**EXERCISE AIM**
Give back exactly the first lines of the entries below, through the line with "GET THE RIGHT SIZE (569, 2093)".
··· DATA LISTING
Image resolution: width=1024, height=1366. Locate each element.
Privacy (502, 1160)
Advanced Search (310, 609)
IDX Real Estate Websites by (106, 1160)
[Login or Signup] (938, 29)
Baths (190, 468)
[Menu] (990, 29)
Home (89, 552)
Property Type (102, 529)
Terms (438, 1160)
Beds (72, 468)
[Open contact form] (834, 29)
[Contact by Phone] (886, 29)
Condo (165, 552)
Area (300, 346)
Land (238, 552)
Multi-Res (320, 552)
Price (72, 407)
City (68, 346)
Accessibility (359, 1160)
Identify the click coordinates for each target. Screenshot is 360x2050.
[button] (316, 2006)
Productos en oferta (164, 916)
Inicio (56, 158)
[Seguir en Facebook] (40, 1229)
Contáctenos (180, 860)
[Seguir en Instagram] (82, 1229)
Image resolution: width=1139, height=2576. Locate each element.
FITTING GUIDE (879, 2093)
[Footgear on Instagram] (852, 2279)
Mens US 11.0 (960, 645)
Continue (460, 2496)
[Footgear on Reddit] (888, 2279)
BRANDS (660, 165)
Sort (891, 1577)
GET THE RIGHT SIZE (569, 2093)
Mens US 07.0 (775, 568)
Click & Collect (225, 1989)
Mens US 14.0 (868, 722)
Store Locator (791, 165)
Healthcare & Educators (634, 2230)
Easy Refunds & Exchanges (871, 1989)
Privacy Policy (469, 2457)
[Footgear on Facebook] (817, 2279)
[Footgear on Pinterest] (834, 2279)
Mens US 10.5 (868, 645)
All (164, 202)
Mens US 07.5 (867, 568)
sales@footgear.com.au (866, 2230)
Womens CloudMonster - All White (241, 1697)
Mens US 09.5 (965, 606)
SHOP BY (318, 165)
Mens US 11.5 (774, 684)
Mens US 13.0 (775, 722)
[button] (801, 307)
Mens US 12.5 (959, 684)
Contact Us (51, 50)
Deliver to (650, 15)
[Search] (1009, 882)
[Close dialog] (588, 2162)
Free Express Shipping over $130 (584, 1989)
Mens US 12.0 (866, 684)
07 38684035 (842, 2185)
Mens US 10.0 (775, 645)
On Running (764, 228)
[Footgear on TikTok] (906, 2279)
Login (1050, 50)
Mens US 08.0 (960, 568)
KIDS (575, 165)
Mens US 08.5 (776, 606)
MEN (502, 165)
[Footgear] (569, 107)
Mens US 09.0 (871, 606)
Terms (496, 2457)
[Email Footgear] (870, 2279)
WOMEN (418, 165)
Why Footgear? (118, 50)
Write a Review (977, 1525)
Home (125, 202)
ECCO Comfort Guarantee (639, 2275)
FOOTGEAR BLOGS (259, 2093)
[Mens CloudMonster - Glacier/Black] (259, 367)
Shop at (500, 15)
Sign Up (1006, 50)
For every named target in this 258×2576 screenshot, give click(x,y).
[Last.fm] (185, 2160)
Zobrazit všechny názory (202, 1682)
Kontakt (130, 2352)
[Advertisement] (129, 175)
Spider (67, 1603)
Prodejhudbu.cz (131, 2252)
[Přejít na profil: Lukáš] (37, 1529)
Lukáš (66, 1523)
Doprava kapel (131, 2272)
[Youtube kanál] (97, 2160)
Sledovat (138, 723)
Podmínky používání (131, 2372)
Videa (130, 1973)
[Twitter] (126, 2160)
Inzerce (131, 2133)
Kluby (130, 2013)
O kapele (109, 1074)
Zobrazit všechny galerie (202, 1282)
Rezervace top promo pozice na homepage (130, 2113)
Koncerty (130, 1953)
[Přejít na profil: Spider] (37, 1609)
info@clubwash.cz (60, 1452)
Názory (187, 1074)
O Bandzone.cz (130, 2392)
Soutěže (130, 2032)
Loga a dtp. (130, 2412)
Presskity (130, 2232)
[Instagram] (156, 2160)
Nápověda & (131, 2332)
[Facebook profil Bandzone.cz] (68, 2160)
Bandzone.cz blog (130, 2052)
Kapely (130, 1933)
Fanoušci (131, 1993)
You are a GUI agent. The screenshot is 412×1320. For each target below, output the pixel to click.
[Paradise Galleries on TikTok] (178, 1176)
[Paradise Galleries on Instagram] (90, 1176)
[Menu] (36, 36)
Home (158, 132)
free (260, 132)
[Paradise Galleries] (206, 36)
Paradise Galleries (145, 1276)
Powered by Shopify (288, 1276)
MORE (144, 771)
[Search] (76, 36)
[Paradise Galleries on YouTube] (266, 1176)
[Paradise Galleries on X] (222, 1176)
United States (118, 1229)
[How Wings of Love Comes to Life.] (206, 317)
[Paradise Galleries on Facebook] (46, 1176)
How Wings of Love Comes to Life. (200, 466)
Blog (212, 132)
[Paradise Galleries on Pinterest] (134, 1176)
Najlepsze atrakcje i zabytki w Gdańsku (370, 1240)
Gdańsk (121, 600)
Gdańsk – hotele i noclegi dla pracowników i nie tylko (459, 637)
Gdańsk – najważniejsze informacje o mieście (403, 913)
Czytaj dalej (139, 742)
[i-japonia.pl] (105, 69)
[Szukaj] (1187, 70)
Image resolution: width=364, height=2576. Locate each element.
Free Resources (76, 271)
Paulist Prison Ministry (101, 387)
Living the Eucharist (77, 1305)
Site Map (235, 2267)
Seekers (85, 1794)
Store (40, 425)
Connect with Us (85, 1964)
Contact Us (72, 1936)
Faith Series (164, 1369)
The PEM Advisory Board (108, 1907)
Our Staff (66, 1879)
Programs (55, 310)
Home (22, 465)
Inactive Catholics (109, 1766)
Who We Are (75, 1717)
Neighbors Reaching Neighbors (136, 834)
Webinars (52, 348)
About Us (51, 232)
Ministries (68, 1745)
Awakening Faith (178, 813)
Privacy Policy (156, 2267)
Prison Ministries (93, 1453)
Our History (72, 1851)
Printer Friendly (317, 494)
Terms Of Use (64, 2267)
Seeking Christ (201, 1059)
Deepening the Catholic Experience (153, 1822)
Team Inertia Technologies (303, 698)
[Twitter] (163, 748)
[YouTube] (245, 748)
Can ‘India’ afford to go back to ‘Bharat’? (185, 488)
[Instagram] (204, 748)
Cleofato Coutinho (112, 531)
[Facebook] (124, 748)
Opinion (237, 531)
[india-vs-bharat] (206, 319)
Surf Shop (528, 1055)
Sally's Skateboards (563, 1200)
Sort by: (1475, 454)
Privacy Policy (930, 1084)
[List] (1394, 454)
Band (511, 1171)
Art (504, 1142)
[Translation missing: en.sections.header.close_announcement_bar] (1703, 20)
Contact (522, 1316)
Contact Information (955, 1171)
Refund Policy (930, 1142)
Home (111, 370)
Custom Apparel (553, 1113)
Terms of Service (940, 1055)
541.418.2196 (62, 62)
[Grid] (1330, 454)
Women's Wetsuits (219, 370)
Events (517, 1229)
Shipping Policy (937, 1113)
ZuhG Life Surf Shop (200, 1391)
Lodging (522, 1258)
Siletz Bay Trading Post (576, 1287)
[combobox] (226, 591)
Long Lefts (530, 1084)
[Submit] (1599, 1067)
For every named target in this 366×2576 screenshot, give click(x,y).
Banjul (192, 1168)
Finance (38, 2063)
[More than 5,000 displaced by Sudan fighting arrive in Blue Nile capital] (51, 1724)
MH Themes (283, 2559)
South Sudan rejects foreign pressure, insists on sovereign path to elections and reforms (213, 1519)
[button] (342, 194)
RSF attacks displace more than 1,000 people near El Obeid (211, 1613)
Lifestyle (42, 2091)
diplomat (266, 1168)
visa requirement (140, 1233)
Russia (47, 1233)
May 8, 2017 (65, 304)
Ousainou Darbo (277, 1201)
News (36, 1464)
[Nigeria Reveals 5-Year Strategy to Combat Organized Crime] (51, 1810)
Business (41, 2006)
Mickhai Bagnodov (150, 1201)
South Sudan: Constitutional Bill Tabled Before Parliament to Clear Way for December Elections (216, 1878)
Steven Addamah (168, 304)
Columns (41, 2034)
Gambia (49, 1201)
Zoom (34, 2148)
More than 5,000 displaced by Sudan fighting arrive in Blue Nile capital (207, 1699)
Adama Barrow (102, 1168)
······
**THE ANSWER**
Image resolution: width=1024, height=1366. Locate each element.
Privacy (502, 1160)
Advanced Search (310, 609)
IDX Real Estate Websites by (106, 1160)
[Login or Signup] (938, 29)
Baths (190, 468)
[Menu] (990, 29)
Home (89, 552)
Property Type (102, 529)
Terms (438, 1160)
Beds (72, 468)
[Open contact form] (834, 29)
[Contact by Phone] (886, 29)
Condo (165, 552)
Area (300, 346)
Land (238, 552)
Multi-Res (320, 552)
Price (72, 407)
City (68, 346)
Accessibility (359, 1160)
Identify the click coordinates for each target. Screenshot is 360x2050.
[button] (316, 2006)
Productos en oferta (164, 916)
Inicio (56, 158)
[Seguir en Facebook] (40, 1229)
Contáctenos (180, 860)
[Seguir en Instagram] (82, 1229)
Image resolution: width=1139, height=2576. Locate each element.
FITTING GUIDE (879, 2093)
[Footgear on Instagram] (852, 2279)
Mens US 11.0 (960, 645)
Continue (460, 2496)
[Footgear on Reddit] (888, 2279)
BRANDS (660, 165)
Sort (891, 1577)
GET THE RIGHT SIZE (569, 2093)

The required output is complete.